Input data.
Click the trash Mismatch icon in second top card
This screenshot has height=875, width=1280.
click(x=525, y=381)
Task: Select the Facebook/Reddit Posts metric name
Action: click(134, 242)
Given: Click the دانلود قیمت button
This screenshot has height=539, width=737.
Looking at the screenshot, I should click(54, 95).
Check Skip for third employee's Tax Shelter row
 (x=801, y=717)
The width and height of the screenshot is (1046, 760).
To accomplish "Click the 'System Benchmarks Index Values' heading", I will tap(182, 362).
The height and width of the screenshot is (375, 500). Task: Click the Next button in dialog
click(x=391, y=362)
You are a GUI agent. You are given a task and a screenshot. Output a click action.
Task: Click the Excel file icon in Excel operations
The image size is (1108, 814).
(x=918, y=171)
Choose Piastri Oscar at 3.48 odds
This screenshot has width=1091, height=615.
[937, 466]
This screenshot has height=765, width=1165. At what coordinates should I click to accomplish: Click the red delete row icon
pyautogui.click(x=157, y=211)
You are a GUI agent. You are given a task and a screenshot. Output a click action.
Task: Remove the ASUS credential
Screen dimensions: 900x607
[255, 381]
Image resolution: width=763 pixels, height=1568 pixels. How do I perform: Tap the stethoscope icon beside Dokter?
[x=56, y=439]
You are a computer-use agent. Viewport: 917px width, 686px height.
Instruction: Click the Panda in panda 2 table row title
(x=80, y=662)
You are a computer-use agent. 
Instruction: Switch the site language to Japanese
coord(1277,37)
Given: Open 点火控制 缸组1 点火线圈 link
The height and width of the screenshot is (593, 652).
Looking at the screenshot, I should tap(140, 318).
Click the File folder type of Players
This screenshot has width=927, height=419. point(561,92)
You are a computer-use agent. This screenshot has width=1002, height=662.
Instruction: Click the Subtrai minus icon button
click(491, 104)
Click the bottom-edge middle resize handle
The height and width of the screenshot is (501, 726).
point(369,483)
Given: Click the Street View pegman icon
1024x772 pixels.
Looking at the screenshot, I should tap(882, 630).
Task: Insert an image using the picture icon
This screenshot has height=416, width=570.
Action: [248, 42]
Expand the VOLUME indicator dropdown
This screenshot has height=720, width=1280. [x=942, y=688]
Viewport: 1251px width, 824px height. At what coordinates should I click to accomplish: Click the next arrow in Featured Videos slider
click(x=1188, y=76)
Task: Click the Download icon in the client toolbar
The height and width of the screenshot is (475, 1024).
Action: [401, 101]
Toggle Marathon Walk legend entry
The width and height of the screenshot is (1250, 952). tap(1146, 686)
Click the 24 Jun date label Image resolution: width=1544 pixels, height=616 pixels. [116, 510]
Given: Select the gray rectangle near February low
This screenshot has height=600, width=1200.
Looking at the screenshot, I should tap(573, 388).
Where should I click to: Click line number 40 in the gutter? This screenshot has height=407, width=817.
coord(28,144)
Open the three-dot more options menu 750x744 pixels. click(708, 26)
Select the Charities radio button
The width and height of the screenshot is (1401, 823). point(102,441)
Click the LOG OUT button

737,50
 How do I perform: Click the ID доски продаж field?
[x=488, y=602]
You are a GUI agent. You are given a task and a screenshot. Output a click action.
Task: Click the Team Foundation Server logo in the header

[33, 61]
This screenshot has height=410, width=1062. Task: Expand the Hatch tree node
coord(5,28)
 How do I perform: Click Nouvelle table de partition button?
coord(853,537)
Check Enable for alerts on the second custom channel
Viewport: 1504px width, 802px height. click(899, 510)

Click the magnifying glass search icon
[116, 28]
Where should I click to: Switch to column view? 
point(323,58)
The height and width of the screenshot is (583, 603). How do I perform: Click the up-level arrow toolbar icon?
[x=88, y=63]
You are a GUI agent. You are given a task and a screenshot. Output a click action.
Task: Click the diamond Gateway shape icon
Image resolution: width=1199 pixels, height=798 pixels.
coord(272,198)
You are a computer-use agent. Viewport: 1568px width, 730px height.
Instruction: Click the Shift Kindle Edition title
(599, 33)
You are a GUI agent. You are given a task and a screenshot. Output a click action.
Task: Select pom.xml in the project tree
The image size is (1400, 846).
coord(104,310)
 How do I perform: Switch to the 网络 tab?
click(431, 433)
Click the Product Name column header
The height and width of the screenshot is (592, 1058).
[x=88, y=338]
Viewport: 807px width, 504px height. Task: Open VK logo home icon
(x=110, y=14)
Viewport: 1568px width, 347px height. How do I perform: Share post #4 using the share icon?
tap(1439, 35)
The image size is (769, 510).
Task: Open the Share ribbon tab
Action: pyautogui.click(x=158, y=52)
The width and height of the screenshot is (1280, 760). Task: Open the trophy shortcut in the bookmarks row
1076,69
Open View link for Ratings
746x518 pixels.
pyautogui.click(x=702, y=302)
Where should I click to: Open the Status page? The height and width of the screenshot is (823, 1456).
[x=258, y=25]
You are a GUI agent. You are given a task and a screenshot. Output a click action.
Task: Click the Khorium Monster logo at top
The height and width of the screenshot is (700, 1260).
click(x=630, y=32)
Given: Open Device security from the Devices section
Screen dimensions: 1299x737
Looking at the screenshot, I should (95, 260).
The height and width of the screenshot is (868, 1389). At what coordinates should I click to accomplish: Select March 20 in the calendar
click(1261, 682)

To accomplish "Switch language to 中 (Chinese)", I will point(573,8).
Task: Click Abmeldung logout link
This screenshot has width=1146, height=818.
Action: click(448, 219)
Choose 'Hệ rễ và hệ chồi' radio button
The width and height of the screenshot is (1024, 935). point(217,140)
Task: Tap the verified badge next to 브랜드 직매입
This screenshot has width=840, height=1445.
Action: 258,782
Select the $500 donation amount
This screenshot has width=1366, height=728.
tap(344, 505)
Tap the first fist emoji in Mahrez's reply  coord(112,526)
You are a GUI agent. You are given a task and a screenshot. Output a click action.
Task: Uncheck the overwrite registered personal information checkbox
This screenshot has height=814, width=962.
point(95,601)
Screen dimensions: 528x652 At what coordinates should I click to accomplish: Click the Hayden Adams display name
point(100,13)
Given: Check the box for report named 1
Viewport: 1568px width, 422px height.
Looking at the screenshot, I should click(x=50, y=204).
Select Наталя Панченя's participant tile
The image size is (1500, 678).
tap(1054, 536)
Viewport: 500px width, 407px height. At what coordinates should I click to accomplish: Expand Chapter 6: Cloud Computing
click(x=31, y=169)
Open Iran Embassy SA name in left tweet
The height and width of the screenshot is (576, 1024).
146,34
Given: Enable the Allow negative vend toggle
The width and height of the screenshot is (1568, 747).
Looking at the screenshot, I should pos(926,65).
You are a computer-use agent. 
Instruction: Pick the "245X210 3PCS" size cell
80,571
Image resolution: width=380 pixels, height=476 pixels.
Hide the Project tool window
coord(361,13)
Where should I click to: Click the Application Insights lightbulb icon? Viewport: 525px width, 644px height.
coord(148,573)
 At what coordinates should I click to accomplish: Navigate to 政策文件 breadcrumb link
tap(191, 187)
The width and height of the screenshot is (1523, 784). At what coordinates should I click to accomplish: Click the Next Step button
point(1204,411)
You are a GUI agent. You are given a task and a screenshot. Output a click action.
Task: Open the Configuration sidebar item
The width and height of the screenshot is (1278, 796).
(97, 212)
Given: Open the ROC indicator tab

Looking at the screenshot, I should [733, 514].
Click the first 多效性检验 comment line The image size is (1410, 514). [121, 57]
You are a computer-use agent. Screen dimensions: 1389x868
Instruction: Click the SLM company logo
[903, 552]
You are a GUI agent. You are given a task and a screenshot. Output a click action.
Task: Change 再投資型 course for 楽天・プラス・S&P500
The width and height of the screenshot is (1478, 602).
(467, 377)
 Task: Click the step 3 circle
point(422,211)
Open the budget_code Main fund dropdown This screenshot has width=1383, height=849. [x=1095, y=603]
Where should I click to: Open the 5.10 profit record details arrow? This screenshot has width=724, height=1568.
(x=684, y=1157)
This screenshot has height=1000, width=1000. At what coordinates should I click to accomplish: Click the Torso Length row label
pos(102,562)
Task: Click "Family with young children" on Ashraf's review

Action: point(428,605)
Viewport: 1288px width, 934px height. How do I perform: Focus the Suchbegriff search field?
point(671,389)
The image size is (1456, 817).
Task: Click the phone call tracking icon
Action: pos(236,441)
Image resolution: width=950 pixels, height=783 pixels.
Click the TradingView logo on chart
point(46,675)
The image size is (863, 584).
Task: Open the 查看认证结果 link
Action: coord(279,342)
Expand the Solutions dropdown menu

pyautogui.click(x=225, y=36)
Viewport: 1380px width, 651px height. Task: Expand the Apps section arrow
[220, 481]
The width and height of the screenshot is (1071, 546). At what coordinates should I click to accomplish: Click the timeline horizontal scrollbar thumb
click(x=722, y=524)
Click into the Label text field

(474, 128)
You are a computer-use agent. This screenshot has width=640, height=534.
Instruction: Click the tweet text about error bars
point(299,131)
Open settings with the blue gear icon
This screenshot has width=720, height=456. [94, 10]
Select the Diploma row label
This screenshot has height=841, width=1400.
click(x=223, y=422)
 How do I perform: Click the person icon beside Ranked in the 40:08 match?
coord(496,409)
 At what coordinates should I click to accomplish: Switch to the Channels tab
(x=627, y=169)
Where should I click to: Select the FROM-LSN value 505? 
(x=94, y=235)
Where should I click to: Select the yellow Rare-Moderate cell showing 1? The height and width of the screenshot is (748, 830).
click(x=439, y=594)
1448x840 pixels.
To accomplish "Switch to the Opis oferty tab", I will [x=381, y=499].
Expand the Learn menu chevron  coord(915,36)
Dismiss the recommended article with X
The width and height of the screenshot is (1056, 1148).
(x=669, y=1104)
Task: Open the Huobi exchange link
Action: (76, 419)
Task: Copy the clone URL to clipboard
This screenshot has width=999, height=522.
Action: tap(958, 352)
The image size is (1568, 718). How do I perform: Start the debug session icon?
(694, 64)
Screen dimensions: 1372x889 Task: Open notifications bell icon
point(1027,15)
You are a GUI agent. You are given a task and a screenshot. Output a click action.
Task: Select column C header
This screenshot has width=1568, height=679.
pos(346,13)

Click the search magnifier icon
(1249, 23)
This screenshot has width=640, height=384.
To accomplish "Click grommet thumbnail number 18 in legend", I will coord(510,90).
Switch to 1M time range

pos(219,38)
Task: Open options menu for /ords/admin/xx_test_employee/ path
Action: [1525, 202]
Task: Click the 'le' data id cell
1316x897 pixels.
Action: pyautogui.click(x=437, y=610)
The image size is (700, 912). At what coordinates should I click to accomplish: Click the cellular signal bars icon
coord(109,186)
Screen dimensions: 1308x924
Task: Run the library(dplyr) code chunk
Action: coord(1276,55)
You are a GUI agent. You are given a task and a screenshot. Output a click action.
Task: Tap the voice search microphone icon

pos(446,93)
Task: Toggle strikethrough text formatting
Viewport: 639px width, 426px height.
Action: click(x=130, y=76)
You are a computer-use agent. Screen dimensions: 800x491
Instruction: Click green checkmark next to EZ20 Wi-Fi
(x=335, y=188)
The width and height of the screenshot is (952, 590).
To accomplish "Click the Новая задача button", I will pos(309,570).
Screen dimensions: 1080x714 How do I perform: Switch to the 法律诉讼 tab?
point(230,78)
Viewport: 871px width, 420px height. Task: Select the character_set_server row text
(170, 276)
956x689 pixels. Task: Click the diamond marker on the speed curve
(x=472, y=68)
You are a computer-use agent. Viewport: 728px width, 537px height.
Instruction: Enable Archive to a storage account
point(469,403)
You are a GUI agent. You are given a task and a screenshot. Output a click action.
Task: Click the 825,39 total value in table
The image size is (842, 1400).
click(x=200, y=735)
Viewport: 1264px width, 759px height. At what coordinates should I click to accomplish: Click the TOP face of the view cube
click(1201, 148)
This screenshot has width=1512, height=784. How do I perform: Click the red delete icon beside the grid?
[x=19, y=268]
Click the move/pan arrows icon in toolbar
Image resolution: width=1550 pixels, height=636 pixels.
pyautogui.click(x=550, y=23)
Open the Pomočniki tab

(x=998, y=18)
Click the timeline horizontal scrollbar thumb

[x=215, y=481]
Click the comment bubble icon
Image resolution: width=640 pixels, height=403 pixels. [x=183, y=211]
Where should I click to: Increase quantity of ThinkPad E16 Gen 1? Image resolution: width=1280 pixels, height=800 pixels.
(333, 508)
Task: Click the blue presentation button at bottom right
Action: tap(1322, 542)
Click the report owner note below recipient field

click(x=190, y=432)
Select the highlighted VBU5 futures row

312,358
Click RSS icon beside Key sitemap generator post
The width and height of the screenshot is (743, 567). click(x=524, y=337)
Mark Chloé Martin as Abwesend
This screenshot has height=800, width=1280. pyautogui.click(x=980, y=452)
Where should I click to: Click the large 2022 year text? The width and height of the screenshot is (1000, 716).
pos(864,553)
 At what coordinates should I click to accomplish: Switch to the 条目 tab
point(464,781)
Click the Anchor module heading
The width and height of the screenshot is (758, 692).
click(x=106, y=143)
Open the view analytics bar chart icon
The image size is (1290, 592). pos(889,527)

What the task requires. Search the entries for the word "computer". Copy every line where it occurs.

Answer for the task.
You are a computer-use agent. Viewport: 917px width, 686px height.
You are a computer-use agent. 
You are a computer-use agent. This screenshot has width=1002, height=662.
You are a computer-use agent. Viewport: 1568px width, 730px height.
You are a computer-use agent. 
You are a computer-use agent. Screen dimensions: 1389x868
You are a computer-use agent. This screenshot has width=640, height=534.
You are a computer-use agent. Screen dimensions: 800x491
You are a computer-use agent. Viewport: 728px width, 537px height.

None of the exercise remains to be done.